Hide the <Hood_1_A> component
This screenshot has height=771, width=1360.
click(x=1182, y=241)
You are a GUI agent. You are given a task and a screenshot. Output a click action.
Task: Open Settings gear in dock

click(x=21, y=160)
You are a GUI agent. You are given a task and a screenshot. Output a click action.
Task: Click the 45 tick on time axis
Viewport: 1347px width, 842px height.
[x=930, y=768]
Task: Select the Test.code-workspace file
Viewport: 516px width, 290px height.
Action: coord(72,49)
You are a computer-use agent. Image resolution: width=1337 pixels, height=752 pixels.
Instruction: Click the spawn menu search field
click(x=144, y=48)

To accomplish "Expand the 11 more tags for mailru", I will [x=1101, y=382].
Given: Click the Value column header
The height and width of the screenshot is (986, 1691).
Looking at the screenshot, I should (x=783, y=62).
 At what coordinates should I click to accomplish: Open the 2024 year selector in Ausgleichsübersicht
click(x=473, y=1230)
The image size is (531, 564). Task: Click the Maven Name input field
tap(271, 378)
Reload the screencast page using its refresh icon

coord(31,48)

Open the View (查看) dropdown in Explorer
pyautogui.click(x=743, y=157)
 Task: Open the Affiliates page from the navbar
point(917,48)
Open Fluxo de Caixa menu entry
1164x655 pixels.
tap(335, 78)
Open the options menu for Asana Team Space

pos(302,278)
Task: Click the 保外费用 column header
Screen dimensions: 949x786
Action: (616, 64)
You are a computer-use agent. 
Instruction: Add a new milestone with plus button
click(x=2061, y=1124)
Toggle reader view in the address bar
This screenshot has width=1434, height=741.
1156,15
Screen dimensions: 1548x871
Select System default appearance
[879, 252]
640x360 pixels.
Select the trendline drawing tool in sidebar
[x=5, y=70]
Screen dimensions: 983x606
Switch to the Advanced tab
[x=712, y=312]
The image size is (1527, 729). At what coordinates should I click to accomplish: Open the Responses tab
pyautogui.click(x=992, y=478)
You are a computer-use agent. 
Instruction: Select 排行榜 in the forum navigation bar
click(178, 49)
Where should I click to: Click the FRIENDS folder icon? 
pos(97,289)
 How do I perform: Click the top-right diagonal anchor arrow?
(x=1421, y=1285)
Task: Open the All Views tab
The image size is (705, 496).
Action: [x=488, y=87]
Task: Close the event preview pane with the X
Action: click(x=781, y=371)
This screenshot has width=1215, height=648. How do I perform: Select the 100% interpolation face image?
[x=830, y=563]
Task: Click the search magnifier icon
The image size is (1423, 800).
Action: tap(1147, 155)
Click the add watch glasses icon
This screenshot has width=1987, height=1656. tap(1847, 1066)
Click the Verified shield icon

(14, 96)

• Problem to solve:
Nothing but the lines from the one containing "Task: Click the 保外费用 column header" through the last line of the data above should be given again, each exactly as it stands.

• Result of the task:
Task: Click the 保外费用 column header
Screen dimensions: 949x786
Action: (616, 64)
You are a computer-use agent. 
Instruction: Add a new milestone with plus button
click(x=2061, y=1124)
Toggle reader view in the address bar
This screenshot has width=1434, height=741.
1156,15
Screen dimensions: 1548x871
Select System default appearance
[879, 252]
640x360 pixels.
Select the trendline drawing tool in sidebar
[x=5, y=70]
Screen dimensions: 983x606
Switch to the Advanced tab
[x=712, y=312]
The image size is (1527, 729). At what coordinates should I click to accomplish: Open the Responses tab
pyautogui.click(x=992, y=478)
You are a computer-use agent. 
Instruction: Select 排行榜 in the forum navigation bar
click(178, 49)
Where should I click to: Click the FRIENDS folder icon? 
pos(97,289)
 How do I perform: Click the top-right diagonal anchor arrow?
(x=1421, y=1285)
Task: Open the All Views tab
The image size is (705, 496).
Action: [x=488, y=87]
Task: Close the event preview pane with the X
Action: click(x=781, y=371)
This screenshot has width=1215, height=648. How do I perform: Select the 100% interpolation face image?
[x=830, y=563]
Task: Click the search magnifier icon
The image size is (1423, 800).
Action: tap(1147, 155)
Click the add watch glasses icon
This screenshot has width=1987, height=1656. tap(1847, 1066)
Click the Verified shield icon

(14, 96)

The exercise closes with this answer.